* **Required work**
Find "Top Reasons to Attend (141, 2268)" and "[A TECHSPO Technology Expo] (414, 2242)" in the records below. Copy the lines holding them and every line between, exactly, and no others.

* **Information**
========================================
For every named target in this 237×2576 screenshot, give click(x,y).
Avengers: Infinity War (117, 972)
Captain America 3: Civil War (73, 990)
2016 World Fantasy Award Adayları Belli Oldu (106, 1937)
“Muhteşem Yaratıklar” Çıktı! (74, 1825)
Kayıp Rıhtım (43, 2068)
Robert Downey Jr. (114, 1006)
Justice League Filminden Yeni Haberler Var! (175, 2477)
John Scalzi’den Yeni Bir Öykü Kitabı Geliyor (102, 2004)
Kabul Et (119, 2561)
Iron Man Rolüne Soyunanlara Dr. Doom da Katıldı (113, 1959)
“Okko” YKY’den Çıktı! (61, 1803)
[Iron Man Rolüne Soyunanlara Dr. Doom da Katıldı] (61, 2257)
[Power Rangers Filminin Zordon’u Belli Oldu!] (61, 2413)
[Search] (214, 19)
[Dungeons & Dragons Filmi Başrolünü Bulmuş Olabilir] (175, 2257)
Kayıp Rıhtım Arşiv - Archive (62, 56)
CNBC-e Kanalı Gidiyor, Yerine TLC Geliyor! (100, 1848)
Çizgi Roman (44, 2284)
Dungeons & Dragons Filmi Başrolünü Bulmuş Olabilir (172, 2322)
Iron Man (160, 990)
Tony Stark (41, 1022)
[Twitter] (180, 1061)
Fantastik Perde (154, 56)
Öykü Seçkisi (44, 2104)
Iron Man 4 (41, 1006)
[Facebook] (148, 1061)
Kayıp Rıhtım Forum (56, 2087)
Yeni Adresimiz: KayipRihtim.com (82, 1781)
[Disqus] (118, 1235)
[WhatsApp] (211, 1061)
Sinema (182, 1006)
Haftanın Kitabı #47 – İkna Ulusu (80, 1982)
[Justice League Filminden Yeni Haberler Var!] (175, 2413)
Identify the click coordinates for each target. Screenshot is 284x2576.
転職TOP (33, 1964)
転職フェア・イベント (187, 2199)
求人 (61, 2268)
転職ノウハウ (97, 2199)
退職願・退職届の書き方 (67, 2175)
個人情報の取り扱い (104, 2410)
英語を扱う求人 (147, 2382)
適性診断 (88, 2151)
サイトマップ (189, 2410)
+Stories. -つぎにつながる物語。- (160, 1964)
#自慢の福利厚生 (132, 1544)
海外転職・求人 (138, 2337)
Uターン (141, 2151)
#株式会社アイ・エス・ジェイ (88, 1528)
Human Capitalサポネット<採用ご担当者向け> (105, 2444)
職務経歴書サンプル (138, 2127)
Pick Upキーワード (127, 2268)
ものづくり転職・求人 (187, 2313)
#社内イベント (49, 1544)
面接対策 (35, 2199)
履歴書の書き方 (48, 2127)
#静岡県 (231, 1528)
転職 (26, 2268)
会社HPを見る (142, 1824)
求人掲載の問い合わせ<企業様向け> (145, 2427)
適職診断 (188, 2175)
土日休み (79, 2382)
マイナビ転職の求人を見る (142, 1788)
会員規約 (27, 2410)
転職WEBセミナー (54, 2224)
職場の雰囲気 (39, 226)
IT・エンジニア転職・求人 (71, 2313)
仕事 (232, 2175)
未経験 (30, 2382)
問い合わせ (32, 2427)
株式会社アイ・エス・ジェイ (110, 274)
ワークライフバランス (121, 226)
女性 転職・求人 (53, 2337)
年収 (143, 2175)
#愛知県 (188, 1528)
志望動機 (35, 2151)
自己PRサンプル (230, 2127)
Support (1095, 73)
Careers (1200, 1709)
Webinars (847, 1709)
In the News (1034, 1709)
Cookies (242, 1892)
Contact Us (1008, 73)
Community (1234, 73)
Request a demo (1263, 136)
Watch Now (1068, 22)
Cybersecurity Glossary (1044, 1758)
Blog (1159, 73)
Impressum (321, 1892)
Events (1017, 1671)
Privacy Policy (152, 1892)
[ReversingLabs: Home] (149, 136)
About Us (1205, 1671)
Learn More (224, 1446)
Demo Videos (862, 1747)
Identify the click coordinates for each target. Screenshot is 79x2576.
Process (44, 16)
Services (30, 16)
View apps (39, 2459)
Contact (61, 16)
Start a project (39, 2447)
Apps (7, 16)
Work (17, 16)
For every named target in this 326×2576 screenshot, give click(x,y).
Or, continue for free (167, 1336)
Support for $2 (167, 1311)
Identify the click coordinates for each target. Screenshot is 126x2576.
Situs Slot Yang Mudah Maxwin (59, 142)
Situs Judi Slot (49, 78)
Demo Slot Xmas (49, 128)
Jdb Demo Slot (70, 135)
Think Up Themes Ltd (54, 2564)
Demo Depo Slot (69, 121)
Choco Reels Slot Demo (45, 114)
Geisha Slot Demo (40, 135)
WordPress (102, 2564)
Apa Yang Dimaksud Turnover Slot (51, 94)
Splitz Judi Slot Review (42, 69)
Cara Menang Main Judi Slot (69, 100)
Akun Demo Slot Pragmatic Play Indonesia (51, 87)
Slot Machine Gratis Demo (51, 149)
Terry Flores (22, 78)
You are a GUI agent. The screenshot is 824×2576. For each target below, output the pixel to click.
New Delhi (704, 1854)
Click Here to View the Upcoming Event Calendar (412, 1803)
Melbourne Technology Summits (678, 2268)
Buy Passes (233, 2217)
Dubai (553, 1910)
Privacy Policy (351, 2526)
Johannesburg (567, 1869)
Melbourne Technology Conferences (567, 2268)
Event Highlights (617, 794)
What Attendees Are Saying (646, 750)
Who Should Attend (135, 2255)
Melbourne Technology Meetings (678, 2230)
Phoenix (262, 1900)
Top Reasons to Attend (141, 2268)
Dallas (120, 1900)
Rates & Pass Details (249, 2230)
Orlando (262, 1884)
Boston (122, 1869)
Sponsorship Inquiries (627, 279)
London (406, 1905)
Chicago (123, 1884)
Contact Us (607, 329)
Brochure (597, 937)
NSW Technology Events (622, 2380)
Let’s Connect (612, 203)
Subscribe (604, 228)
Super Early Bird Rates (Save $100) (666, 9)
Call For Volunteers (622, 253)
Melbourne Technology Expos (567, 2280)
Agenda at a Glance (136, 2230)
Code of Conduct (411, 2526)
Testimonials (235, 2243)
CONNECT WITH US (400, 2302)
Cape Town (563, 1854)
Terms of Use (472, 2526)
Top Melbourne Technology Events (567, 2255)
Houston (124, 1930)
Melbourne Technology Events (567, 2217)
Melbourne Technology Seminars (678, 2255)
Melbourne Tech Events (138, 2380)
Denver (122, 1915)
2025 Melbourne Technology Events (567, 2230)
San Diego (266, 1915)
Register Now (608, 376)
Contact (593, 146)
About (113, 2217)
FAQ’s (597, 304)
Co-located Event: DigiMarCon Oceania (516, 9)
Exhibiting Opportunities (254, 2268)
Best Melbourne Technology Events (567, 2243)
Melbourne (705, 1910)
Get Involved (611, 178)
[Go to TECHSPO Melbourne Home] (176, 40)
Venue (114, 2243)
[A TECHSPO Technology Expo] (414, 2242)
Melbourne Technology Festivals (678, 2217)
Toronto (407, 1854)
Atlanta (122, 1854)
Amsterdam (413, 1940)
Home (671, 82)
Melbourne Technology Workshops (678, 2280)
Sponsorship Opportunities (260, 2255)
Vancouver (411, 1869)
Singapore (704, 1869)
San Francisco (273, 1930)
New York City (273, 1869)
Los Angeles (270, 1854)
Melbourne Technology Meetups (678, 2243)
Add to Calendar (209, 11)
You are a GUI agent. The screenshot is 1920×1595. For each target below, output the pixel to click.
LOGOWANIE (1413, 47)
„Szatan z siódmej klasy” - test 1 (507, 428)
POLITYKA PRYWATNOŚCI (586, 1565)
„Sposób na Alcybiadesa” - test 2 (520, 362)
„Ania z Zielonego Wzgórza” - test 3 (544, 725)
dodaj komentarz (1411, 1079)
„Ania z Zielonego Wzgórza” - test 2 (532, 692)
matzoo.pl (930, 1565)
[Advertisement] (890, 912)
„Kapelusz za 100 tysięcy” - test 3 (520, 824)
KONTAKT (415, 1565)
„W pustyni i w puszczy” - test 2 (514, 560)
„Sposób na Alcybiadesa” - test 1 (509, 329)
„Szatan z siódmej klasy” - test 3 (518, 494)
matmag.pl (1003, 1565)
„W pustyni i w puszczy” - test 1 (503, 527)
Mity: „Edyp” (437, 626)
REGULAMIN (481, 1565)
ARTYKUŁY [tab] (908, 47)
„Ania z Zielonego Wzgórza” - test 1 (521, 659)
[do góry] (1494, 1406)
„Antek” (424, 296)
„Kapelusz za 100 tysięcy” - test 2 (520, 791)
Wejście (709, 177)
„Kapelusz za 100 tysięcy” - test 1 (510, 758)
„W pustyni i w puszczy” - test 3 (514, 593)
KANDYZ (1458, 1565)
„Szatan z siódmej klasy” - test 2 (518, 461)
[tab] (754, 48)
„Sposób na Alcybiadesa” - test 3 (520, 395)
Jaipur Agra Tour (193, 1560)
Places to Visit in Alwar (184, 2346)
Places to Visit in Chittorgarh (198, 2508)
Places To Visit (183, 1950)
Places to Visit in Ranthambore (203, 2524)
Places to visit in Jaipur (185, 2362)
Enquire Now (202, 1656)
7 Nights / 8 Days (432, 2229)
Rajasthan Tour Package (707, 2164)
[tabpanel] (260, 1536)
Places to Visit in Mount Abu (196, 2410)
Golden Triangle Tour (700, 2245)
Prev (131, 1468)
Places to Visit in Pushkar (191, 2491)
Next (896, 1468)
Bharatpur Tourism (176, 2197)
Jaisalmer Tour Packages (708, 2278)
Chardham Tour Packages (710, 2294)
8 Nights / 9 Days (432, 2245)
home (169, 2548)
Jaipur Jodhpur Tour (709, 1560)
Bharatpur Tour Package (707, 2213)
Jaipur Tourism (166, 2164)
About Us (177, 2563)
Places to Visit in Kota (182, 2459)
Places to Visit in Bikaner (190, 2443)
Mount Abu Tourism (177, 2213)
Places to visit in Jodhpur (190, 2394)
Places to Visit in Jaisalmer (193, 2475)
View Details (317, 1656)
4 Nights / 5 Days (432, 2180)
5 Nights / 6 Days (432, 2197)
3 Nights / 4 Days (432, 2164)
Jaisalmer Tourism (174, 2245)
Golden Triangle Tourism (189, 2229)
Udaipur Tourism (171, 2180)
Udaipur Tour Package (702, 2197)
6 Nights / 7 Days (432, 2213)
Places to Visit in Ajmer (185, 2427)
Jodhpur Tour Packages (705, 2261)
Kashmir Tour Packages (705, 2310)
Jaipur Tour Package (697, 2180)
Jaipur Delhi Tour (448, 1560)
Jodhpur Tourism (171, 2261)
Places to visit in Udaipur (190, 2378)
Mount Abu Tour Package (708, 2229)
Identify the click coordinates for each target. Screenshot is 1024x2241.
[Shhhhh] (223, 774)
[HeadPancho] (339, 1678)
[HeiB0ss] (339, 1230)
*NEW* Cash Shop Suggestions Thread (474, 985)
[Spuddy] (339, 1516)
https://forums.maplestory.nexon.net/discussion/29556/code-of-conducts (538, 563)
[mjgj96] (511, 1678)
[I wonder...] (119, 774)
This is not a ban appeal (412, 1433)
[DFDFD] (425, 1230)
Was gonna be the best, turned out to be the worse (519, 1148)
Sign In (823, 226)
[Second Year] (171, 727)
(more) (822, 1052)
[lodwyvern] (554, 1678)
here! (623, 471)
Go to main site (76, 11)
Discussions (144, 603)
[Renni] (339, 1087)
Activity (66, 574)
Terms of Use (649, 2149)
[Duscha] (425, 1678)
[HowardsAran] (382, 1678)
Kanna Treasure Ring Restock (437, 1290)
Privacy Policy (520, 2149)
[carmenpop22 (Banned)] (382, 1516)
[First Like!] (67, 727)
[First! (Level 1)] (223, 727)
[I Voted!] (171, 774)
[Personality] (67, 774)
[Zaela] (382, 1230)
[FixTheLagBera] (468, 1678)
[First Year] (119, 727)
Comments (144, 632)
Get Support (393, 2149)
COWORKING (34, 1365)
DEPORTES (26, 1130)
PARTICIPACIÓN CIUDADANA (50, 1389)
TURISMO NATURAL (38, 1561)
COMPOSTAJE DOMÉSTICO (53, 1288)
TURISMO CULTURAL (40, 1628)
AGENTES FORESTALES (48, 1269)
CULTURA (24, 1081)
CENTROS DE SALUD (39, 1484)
========================================
* **Solution**
Top Reasons to Attend (141, 2268)
Dallas (120, 1900)
Rates & Pass Details (249, 2230)
Orlando (262, 1884)
Boston (122, 1869)
Sponsorship Inquiries (627, 279)
London (406, 1905)
Chicago (123, 1884)
Contact Us (607, 329)
Brochure (597, 937)
NSW Technology Events (622, 2380)
Let’s Connect (612, 203)
Subscribe (604, 228)
Super Early Bird Rates (Save $100) (666, 9)
Call For Volunteers (622, 253)
Melbourne Technology Expos (567, 2280)
Agenda at a Glance (136, 2230)
Code of Conduct (411, 2526)
Testimonials (235, 2243)
CONNECT WITH US (400, 2302)
Cape Town (563, 1854)
Terms of Use (472, 2526)
Top Melbourne Technology Events (567, 2255)
Houston (124, 1930)
Melbourne Technology Events (567, 2217)
Melbourne Technology Seminars (678, 2255)
Melbourne Tech Events (138, 2380)
Denver (122, 1915)
2025 Melbourne Technology Events (567, 2230)
San Diego (266, 1915)
Register Now (608, 376)
Contact (593, 146)
About (113, 2217)
FAQ’s (597, 304)
Co-located Event: DigiMarCon Oceania (516, 9)
Exhibiting Opportunities (254, 2268)
Best Melbourne Technology Events (567, 2243)
Melbourne (705, 1910)
Get Involved (611, 178)
[Go to TECHSPO Melbourne Home] (176, 40)
Venue (114, 2243)
[A TECHSPO Technology Expo] (414, 2242)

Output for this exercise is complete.